Saigon’s first metro line, tangled in bureaucratic bungling, funding shortages and a personnel crisis, looks set to miss its 2020 deadline.

The state auditing agency says the HCMC administration and the management board of the Ben Thanh-Suoi Tien metro line have made several mistakes regarding the project from 2007 to June 2016.

Big project cost jump

Saigon’s first metro line is continually hampered by lack of funds. Photo by VnExpress/Huu Cong

Approved in 2007, Saigon's Ben Thanh-Suoi Tien metro line is to run 20 kilometers (12 miles) through the city's 1, 2, 9, Binh Thanh and Thu Duc districts, and the neighboring Binh Duong Province's Di An District. The project was initially approved with an investment of VND17.4 trillion ($747.6 million), but in 2009, consultants recalculated the investment needed at VND47.3 trillion ($2 billion).
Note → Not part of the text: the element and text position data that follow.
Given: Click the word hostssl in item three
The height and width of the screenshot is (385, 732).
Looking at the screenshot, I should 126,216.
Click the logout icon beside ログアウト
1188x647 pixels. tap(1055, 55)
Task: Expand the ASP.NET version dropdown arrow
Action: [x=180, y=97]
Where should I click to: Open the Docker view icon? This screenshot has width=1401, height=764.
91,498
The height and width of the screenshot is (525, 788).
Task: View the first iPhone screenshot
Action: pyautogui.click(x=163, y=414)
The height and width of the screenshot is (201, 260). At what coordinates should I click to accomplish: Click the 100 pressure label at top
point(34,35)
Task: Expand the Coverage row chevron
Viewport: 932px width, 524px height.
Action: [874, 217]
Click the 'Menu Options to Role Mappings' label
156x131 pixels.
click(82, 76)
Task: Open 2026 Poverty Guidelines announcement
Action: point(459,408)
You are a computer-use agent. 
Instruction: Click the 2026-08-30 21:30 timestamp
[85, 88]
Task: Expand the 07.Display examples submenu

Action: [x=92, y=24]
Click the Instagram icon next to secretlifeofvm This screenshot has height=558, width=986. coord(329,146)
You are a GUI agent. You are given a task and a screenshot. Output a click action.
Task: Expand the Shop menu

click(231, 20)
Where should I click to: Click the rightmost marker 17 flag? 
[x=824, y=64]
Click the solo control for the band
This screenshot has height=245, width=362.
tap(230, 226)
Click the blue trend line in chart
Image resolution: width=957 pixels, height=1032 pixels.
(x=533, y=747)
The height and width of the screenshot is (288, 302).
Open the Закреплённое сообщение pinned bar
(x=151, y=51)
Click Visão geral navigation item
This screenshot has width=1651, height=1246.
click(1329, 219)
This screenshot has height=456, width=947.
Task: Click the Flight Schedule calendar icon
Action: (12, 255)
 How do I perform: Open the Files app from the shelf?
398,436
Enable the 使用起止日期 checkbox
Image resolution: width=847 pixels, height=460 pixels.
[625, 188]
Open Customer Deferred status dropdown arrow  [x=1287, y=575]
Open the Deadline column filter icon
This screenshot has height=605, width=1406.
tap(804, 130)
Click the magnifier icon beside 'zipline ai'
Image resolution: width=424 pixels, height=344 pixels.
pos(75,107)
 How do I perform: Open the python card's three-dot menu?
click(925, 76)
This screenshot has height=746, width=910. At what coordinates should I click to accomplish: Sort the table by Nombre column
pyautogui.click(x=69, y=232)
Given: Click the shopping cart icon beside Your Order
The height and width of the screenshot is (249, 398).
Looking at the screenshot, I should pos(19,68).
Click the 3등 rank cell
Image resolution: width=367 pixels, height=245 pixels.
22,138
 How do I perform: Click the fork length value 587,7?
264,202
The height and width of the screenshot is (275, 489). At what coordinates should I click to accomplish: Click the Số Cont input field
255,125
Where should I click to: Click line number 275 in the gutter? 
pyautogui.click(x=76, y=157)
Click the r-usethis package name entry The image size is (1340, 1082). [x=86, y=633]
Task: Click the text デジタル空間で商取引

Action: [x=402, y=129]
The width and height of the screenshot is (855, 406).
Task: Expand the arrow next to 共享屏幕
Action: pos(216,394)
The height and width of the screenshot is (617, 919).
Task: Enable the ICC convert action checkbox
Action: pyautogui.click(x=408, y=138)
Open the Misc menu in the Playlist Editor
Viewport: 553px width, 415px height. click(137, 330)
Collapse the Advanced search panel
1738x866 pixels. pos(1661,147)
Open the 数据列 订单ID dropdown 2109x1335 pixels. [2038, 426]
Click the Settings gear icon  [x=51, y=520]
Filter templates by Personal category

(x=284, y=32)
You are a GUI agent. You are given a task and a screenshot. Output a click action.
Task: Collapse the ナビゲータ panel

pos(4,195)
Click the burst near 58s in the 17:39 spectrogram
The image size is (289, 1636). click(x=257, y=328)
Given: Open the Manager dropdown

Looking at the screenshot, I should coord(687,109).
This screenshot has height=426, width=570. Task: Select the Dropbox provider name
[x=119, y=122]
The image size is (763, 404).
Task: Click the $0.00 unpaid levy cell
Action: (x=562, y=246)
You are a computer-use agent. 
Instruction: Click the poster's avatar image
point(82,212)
The city came up with the following reasons for this significant increase: an increase in the volume of the project to benefit from economies of scale (more locomotives, wagons, station equipment), an increase in price of raw materials, exchange fluctuations between the VND and the Japanese yen (JPY) and further risks associated with changing regulations.

After consulting with the ministries, in August 2011, the Prime Minister allowed the HCMC People's Committee to approve the changes, with the new investment capital at $2 billion. However, other regulations had changed, so the project had to be submitted to the National Assembly for approval.

As of now, the new investment estimate for the project has still not been approved.

Work stoppage threat

The Ben Thanh-Suoi Tien Metro Line seen to the right of Cat Lai Intersection in the city's District 2. 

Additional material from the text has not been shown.